GOAL OF THE EXERCISE: Give every entry again, exactly as it stands.

━━━━━━

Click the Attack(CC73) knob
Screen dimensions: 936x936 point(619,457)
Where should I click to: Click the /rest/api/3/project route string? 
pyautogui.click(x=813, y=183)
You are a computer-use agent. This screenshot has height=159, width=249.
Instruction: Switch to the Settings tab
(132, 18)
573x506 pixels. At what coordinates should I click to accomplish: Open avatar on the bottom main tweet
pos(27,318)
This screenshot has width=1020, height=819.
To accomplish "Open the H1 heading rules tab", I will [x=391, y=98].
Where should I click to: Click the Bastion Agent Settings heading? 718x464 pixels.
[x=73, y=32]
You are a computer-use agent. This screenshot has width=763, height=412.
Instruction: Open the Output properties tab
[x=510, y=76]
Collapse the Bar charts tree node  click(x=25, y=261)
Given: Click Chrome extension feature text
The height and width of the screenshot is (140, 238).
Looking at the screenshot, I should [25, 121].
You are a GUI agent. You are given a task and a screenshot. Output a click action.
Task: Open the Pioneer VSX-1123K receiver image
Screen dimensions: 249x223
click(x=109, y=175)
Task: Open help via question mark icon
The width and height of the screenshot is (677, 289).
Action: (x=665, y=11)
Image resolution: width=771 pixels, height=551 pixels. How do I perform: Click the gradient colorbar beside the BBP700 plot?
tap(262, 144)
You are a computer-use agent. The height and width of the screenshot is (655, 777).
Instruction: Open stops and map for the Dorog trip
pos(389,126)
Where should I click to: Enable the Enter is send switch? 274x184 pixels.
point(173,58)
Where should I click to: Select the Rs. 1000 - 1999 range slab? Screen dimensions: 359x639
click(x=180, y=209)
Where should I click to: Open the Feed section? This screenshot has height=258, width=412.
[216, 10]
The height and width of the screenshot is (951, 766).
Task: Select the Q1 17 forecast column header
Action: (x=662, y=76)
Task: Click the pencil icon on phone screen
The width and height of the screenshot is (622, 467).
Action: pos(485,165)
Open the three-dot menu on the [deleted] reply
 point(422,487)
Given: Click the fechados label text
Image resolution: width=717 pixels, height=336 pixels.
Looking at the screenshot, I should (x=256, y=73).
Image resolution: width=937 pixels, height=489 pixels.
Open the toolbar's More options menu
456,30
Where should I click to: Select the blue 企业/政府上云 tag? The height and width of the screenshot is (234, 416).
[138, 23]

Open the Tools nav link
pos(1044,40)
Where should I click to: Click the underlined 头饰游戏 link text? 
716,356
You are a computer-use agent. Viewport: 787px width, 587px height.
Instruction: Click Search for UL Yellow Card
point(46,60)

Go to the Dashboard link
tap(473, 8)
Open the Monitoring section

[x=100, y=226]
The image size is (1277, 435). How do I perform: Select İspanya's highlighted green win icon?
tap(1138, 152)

━━━━━━

PROBLEM SOLUTION:
Click the Attack(CC73) knob
Screen dimensions: 936x936 point(619,457)
Where should I click to: Click the /rest/api/3/project route string? 
pyautogui.click(x=813, y=183)
You are a computer-use agent. This screenshot has height=159, width=249.
Instruction: Switch to the Settings tab
(132, 18)
573x506 pixels. At what coordinates should I click to accomplish: Open avatar on the bottom main tweet
pos(27,318)
This screenshot has width=1020, height=819.
To accomplish "Open the H1 heading rules tab", I will [x=391, y=98].
Where should I click to: Click the Bastion Agent Settings heading? 718x464 pixels.
[x=73, y=32]
You are a computer-use agent. This screenshot has width=763, height=412.
Instruction: Open the Output properties tab
[x=510, y=76]
Collapse the Bar charts tree node  click(x=25, y=261)
Given: Click Chrome extension feature text
The height and width of the screenshot is (140, 238).
Looking at the screenshot, I should [25, 121].
You are a GUI agent. You are given a task and a screenshot. Output a click action.
Task: Open the Pioneer VSX-1123K receiver image
Screen dimensions: 249x223
click(x=109, y=175)
Task: Open help via question mark icon
The width and height of the screenshot is (677, 289).
Action: (x=665, y=11)
Image resolution: width=771 pixels, height=551 pixels. How do I perform: Click the gradient colorbar beside the BBP700 plot?
tap(262, 144)
You are a computer-use agent. The height and width of the screenshot is (655, 777).
Instruction: Open stops and map for the Dorog trip
pos(389,126)
Where should I click to: Enable the Enter is send switch? 274x184 pixels.
point(173,58)
Where should I click to: Select the Rs. 1000 - 1999 range slab? Screen dimensions: 359x639
click(x=180, y=209)
Where should I click to: Open the Feed section? This screenshot has height=258, width=412.
[216, 10]
The height and width of the screenshot is (951, 766).
Task: Select the Q1 17 forecast column header
Action: (x=662, y=76)
Task: Click the pencil icon on phone screen
The width and height of the screenshot is (622, 467).
Action: pos(485,165)
Open the three-dot menu on the [deleted] reply
 point(422,487)
Given: Click the fechados label text
Image resolution: width=717 pixels, height=336 pixels.
Looking at the screenshot, I should (x=256, y=73).
Image resolution: width=937 pixels, height=489 pixels.
Open the toolbar's More options menu
456,30
Where should I click to: Select the blue 企业/政府上云 tag? The height and width of the screenshot is (234, 416).
[138, 23]

Open the Tools nav link
pos(1044,40)
Where should I click to: Click the underlined 头饰游戏 link text? 
716,356
You are a computer-use agent. Viewport: 787px width, 587px height.
Instruction: Click Search for UL Yellow Card
point(46,60)

Go to the Dashboard link
tap(473, 8)
Open the Monitoring section

[x=100, y=226]
The image size is (1277, 435). How do I perform: Select İspanya's highlighted green win icon?
tap(1138, 152)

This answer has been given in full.